Records shown:
------------------------------------------------------------

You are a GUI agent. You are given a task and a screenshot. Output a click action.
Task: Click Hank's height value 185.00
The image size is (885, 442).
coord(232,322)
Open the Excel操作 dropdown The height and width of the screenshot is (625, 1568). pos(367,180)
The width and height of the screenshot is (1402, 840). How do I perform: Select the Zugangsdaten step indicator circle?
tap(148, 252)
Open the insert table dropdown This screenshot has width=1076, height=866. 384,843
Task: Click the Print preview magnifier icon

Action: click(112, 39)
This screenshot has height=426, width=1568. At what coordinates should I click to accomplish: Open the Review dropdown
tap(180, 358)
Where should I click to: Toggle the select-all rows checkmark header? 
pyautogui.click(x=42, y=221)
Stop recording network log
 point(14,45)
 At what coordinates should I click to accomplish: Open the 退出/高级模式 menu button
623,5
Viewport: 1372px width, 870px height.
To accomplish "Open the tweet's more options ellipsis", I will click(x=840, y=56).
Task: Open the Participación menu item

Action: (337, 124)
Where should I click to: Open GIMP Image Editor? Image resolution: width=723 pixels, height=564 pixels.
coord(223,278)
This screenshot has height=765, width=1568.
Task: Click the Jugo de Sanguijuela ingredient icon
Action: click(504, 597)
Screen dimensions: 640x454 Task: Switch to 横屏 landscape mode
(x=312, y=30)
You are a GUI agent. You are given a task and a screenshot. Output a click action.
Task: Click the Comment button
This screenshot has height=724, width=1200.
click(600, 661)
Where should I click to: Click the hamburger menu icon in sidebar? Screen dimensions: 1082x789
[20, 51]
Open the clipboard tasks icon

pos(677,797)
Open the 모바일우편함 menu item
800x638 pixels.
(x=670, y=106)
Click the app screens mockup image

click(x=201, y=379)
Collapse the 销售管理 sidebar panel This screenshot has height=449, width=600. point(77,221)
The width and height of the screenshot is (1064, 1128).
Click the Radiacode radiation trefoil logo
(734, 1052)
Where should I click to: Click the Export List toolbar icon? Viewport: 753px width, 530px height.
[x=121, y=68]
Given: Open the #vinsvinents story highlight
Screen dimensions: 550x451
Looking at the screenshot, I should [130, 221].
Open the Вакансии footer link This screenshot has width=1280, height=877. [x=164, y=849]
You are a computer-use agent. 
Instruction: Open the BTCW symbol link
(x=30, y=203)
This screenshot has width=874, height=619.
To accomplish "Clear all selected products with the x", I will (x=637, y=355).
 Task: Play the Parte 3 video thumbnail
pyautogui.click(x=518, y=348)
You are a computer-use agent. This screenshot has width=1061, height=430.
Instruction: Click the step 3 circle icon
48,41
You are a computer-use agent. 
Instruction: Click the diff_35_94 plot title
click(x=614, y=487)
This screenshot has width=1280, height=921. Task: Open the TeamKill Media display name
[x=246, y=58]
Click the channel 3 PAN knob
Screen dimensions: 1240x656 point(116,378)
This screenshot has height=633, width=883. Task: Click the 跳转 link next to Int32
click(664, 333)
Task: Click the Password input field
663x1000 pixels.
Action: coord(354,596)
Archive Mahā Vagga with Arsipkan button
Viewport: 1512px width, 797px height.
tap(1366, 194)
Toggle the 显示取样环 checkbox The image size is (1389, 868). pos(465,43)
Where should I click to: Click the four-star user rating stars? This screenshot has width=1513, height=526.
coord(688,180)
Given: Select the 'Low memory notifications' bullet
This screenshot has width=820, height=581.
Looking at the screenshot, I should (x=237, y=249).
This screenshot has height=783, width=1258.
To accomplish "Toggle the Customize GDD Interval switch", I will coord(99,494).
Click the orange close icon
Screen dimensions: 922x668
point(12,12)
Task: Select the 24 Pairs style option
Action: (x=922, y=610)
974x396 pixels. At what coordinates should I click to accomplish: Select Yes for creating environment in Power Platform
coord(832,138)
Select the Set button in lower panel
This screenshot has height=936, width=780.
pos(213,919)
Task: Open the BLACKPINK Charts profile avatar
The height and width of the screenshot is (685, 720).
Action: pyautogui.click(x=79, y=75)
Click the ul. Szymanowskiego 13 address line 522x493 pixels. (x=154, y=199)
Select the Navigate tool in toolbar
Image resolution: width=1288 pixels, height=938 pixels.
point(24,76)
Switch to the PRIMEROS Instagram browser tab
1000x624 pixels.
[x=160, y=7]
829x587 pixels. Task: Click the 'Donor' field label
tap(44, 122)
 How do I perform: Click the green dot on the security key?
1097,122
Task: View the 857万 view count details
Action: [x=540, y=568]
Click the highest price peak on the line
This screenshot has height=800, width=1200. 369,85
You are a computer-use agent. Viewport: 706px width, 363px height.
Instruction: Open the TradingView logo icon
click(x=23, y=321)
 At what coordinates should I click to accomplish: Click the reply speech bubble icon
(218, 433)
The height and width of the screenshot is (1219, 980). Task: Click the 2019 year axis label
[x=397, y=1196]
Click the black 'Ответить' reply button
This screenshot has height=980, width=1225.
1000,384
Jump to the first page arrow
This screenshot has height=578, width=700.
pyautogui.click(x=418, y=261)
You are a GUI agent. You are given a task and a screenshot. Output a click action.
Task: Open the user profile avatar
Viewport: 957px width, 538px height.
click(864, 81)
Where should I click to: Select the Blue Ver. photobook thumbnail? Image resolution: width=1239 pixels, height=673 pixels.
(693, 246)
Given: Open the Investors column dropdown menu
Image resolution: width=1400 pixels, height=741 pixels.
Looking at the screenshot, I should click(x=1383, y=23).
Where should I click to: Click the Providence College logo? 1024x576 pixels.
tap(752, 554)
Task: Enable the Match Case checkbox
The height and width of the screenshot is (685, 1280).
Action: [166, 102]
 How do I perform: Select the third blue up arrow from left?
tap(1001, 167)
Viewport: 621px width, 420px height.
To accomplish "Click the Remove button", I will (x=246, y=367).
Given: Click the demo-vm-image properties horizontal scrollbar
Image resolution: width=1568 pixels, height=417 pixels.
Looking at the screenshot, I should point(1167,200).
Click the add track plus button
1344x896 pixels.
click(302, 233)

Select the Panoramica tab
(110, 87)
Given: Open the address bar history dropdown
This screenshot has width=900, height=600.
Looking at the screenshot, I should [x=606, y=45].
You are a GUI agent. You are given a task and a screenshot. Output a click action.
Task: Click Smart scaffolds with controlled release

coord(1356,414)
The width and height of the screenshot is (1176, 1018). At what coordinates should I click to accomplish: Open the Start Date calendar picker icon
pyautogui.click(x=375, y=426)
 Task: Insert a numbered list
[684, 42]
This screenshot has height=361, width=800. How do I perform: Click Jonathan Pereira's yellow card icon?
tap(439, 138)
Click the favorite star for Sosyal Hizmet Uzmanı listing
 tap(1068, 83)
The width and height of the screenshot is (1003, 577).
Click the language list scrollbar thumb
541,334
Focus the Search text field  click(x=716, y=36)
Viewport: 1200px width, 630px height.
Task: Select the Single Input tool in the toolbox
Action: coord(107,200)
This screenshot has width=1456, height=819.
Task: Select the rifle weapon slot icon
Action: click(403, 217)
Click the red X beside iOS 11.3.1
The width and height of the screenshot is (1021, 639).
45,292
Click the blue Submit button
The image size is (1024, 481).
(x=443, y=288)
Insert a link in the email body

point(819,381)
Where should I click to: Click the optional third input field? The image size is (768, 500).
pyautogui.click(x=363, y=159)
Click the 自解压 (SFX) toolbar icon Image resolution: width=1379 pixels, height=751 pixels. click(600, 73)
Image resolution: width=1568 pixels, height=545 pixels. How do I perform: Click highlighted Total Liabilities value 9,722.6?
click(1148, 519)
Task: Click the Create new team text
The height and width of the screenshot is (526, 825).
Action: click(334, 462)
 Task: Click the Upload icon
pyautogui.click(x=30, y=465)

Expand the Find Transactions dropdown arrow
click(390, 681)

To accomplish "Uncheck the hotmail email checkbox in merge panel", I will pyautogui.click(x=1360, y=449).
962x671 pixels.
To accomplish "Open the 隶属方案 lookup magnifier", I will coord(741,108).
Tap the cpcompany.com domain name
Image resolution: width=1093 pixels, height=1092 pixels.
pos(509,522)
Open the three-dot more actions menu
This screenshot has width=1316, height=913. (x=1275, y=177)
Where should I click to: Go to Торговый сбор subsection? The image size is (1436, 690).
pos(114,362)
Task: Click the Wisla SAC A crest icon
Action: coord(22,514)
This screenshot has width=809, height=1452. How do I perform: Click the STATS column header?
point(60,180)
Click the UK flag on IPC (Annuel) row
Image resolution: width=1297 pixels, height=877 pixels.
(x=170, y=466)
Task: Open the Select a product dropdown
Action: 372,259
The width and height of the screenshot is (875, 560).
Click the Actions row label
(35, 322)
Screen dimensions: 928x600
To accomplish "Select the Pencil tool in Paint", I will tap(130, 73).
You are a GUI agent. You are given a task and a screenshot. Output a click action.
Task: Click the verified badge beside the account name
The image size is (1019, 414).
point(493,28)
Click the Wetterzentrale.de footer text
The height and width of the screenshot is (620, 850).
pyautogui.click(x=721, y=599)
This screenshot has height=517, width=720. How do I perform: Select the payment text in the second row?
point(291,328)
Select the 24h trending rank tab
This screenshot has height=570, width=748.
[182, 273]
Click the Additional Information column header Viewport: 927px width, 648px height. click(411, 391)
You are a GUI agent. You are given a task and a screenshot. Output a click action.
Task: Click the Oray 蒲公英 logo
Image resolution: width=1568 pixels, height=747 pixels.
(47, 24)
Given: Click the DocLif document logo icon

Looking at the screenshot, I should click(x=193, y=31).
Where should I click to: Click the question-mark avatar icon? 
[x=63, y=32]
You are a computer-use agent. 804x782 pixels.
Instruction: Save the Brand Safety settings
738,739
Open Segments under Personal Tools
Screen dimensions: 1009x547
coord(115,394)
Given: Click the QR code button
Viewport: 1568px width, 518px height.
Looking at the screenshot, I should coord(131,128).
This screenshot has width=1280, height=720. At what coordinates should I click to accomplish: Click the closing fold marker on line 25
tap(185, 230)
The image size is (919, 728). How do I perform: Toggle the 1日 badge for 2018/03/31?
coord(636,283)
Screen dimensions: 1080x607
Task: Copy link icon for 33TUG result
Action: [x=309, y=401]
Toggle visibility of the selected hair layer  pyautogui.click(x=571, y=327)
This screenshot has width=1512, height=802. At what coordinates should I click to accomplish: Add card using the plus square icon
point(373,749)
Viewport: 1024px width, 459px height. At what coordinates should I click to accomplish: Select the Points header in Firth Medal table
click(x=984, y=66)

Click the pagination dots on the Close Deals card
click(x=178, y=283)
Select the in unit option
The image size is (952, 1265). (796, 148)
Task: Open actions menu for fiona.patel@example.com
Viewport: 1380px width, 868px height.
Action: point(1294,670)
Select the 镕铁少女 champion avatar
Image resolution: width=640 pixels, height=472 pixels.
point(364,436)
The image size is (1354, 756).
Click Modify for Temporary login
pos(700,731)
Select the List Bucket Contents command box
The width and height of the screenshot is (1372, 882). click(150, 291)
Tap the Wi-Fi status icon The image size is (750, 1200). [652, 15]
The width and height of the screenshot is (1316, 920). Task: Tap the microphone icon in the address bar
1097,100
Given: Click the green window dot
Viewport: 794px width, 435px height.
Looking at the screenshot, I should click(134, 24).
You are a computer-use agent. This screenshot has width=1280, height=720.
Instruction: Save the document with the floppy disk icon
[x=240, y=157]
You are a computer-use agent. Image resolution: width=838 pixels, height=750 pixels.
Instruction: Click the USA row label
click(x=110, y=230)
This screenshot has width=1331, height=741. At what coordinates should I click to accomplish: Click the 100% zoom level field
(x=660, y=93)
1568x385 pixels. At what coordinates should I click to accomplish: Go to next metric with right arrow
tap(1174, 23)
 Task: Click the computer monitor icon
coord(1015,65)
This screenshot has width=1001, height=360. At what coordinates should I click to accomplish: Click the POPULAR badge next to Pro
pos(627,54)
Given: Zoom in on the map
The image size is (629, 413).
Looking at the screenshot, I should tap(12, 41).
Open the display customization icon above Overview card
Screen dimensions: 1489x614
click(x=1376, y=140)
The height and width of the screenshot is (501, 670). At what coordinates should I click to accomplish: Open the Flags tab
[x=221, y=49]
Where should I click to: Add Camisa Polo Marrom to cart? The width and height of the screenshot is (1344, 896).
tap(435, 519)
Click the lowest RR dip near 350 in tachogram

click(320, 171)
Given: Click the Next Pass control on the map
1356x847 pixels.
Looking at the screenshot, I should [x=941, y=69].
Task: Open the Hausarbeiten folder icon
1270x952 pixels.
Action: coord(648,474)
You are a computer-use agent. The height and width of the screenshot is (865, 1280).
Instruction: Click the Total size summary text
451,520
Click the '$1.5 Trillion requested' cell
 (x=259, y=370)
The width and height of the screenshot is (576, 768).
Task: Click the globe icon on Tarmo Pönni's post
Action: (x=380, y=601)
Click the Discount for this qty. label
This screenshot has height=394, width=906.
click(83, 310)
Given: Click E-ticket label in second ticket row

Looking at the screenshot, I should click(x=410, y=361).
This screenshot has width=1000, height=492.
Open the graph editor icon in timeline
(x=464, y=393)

------------------------------------------------------------

What to do: Using the entries above, return each line that includes the word "selected".

Your response:
To accomplish "Clear all selected products with the x", I will (x=637, y=355).
Toggle visibility of the selected hair layer  pyautogui.click(x=571, y=327)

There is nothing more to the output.